* [Excerpted passage]
::::::::::

Why is it that no matter what color of bubble bath you use the bubbles are always white?

Is there ever a day when mattresses are NOT on sale?

Why do people constantly return to the refrigerator with the hopes that
something new to eat will have materialized?

On electric toasters, why do they engrave the message 'one slice'? How many pieces of bread do they think people are really gonna try to stuff in that slot?

Why do people keep running over a string a dozen times with their vacuum cleaner, then reach down, pick it up, examine it, then put it down to give their vacuum one more chance?

Why is it that no plastic garbage bag will open from the end you first try?

How do those dead bugs get into closed light fixtures?

Why do we wash BATH towels? Aren't we clean when we use them? If not then what was the purpose of the bath?

Considering all the lint you get in your dryer, if
you kept drying your clothes would they eventually just disappear?

When we are in the supermarket and someone rams our ankle with a shopping cart then apologizes for doing so, why do we say 'Its all right'? It isn't all right, so why don't we say, 'That hurt, you stupid idiot'?

Why is it that when you're walking up the stairs and you get to the top you always think there's still one more step?

Why is it that whenever you attempt to catch something that's falling off the table you always manage to knock something else over?

Is it true that the only difference between a yard sale and a trash pickup is how close to the road the stuff is placed?

::::::::::

* [Information supplied]
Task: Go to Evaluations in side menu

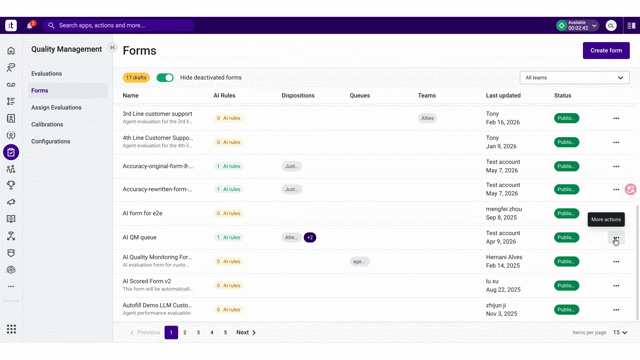Action: click(47, 73)
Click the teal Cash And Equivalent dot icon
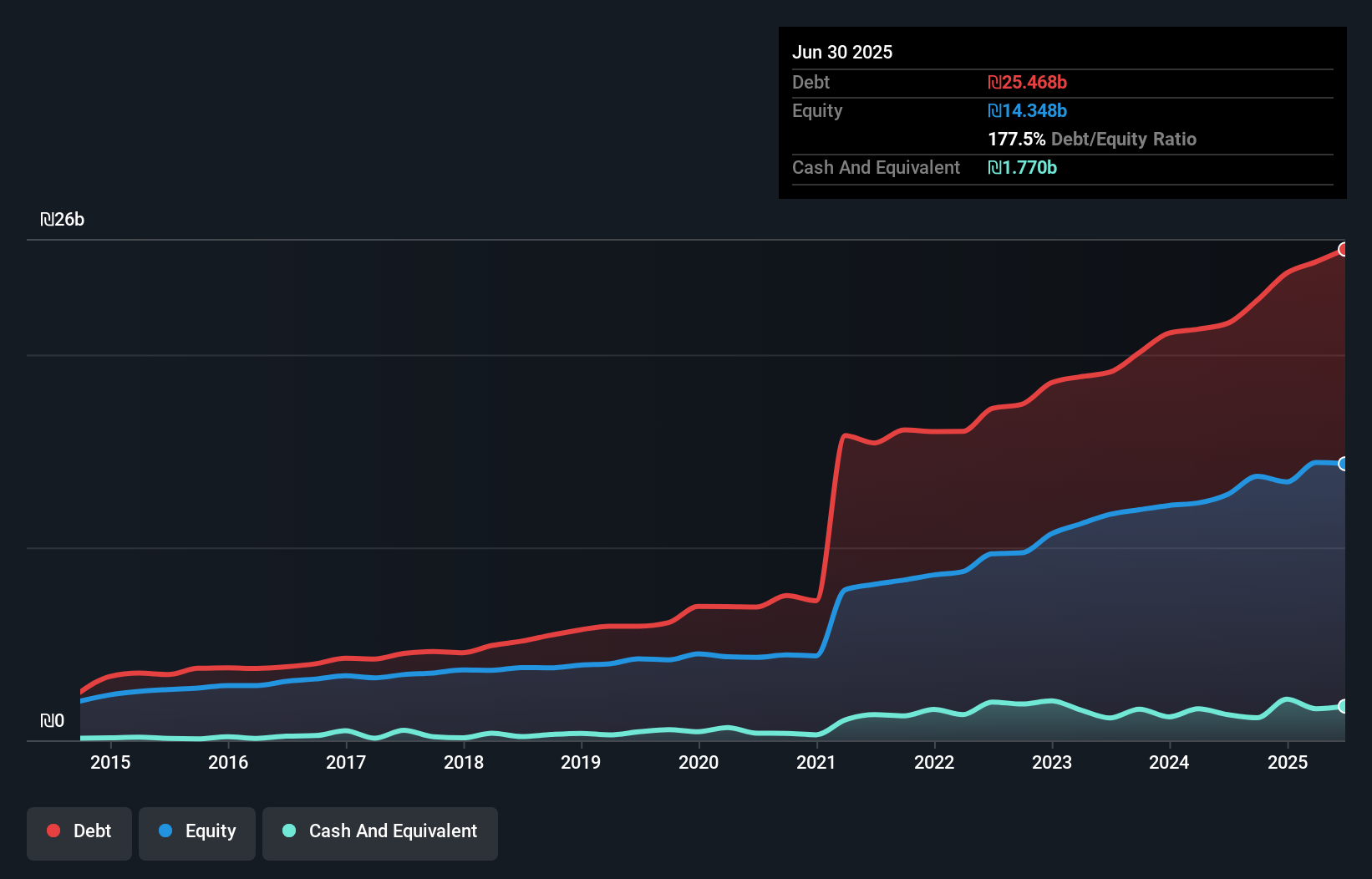Screen dimensions: 1372x879 [288, 831]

::::::::::

Extract the part of the list of everyday puzzles from "Is there ever" up to and including "in that slot?", copying it word for word. You won't need the material for this.

Is there ever a day when mattresses are NOT on sale?

Why do people constantly return to the refrigerator with the hopes that
something new to eat will have materialized?

On electric toasters, why do they engrave the message 'one slice'? How many pieces of bread do they think people are really gonna try to stuff in that slot?